Es macht mich traurig und wütend zugleich, dass unsere Mitmenschen (und darunter sind auch viele Frauen) weder für Langzeitstillende, noch für Mütter, die nicht stillen wollen, noch für Väter, die sich in den ersten Monaten um ihre Kinder kümmern, Verständnis haben. Es gibt auch Familien, in denen die Frau das Geld nach Hause bringen und der Vater zehn Monate Elternzeit nehmen muss. Was in einem solchen Fall nicht zwingend heißt, dass abgestillt werden muss.

Wusstet ihr, dass berufstätigen Müttern während der Arbeitszeit am Tag zweimal 30 Minuten Stillzeit zur Verfügung stehen? So steht es im Mutterschutzgesetz. Mir war das bisher neu und wenn ich mich dafür entschieden hätte, sicher auch eine logistische Herausforderung, denn mein Büro liegt eine gute Stunde von zuhause entfernt. Außerdem bezweifle ich, dass mein Arbeitgeber das Stillen am Arbeitsplatz gut gefunden hätte. Mal davon abgesehen, dass es gar keine Möglichkeit gibt, sich mit einem Baby zurückzuziehen. So soll es 86 Prozent der Frauen in Deutschland gehen, erzählte die Medela-Expertin. Was bestimmt auch damit zu tun hat, dass der Großteil mit Wiedereintritt in den Beruf abgestillt hat oder, so wie ich, nur nachmittags oder abends stillt. Eine Tatsache, die so etwas wie Stillzimmer überflüssig macht. An dieser Stelle ist also noch viel Aufklärungsarbeit zu leisten, nicht nur bei den Frauen. Ich kann nur an jede einzelne appellieren: Informiert euch, löchert eure Hebammen, tauscht euch untereinander aus, sprecht mit eurem Arbeitgeber und besteht auf eure Rechte! Denn auch wir Mütter sind gefragt, damit sich Job, Kinderhaben und Stillen in Zukunft besser vereinbaren lassen.

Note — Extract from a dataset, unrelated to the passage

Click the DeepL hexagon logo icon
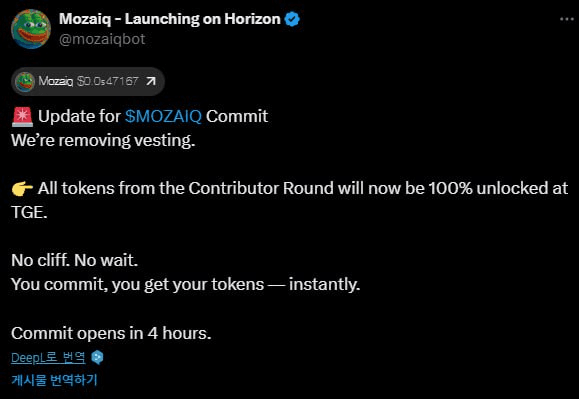579x399 pixels. [x=97, y=357]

Beim Diskussionsabend waren folgende Bloggerkolleginnen mit dabei:

Thema: 

Kommentare

Ach, was für ein schöner Artikel. Gerade bevor ich ihn las, habe ich mein Baby gestillt und satt und zufrieden ins Bettchen gelegt. Ich kann mich an diesem zufriedenen Menschenkind gar nicht sattsehen... Ich denke, dass Frauen ihre Verbindung zu ihrem Kind durch Stillen intensiv verstärken können und dem kleinen Menschenkind auf diese Weise das Beste für einen gesunden Start ins Leben bieten. Die Gesellschaft hat mit ihrer konsumorientierten Einstellung nicht darüber zu richten. Die Werbung führt dazu, dass gerade viele junge Frauen nicht mehr auf diese natürlichen Prozesse zurückgreifen. Das ist sehr schade und ich würde mir diesbezüglich wirklich mehr Aufklärung wünschen.
Wieso teure Flaschen und Flaschennahrung kaufen, wenn es das Beste fürs Baby komplett umsonst gibt?
Mein Baby wird solange gestillt, bis es von selber nicht mehr mag.
Liebe Grüße von einer Mama, die sehr gerne stillt.

Danke für die schöne Zusammenfassung und Deine Teilnahme!